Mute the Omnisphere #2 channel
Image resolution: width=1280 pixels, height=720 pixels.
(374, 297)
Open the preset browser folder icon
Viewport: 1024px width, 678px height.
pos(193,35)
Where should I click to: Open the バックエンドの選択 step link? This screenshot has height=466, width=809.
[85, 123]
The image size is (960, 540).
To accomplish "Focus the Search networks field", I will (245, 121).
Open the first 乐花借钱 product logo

---

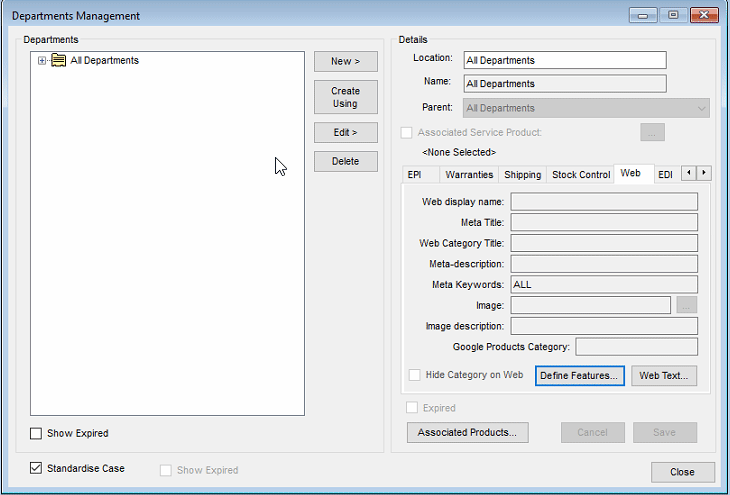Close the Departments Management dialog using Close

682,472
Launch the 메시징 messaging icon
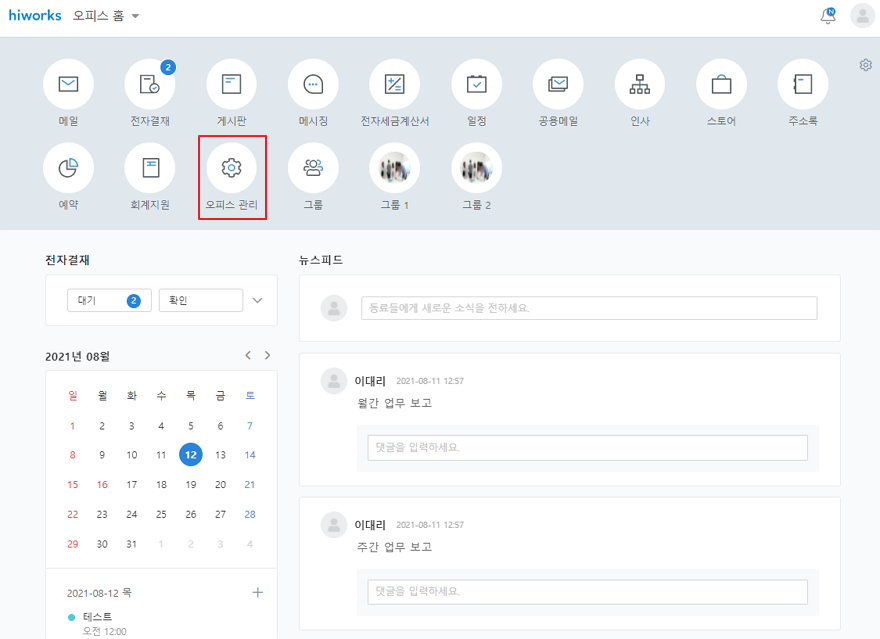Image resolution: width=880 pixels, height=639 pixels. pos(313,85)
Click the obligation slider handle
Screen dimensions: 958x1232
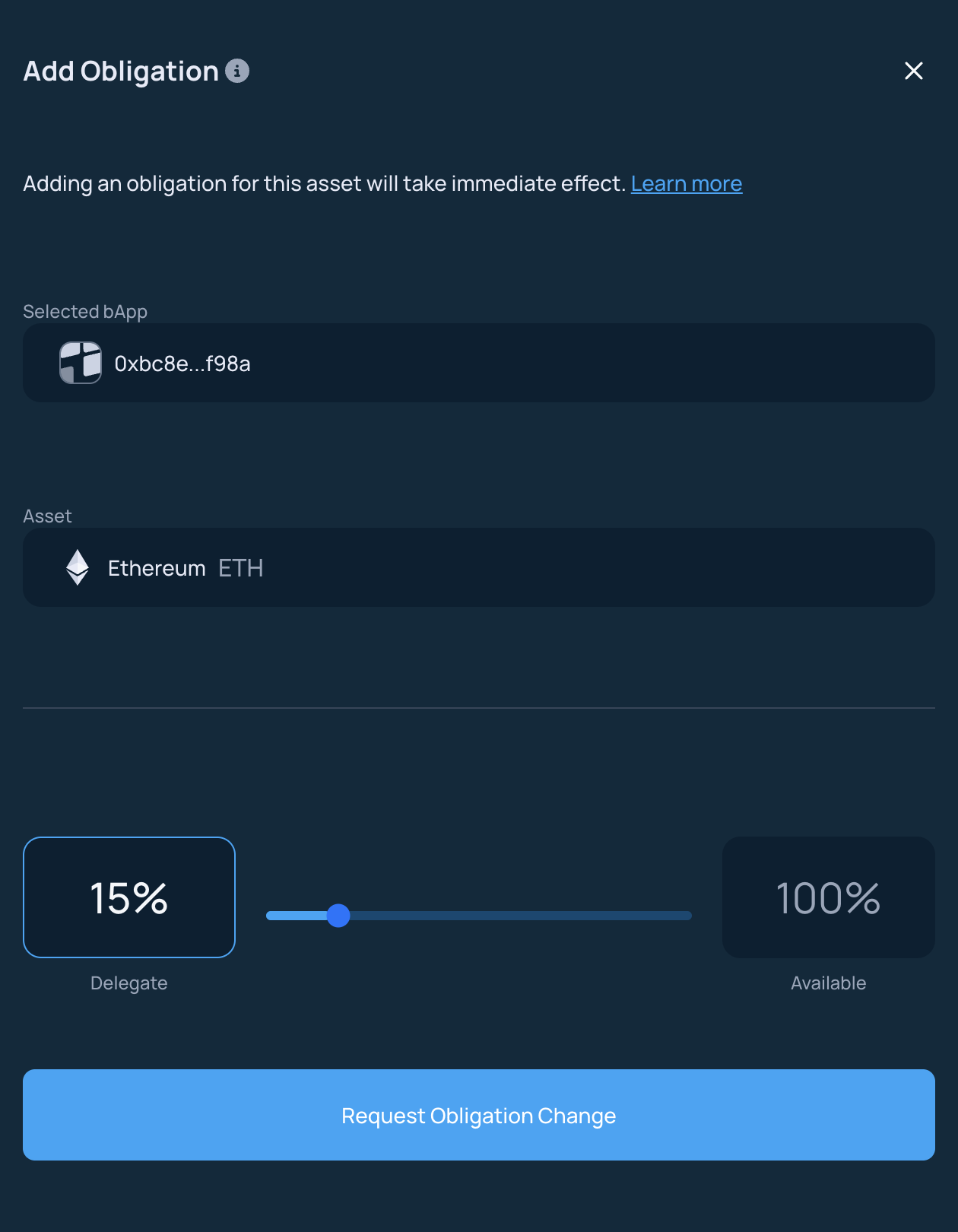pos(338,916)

■ Activity: Retype exactly the lines of the data above that fall between the line with "Where should I" and the line with "Open the first 乐花借钱 product logo", inclusive, and add nothing.

■ Solution for this task:
Where should I click to: Open the バックエンドの選択 step link? This screenshot has height=466, width=809.
[85, 123]
The image size is (960, 540).
To accomplish "Focus the Search networks field", I will (245, 121).
Open the first 乐花借钱 product logo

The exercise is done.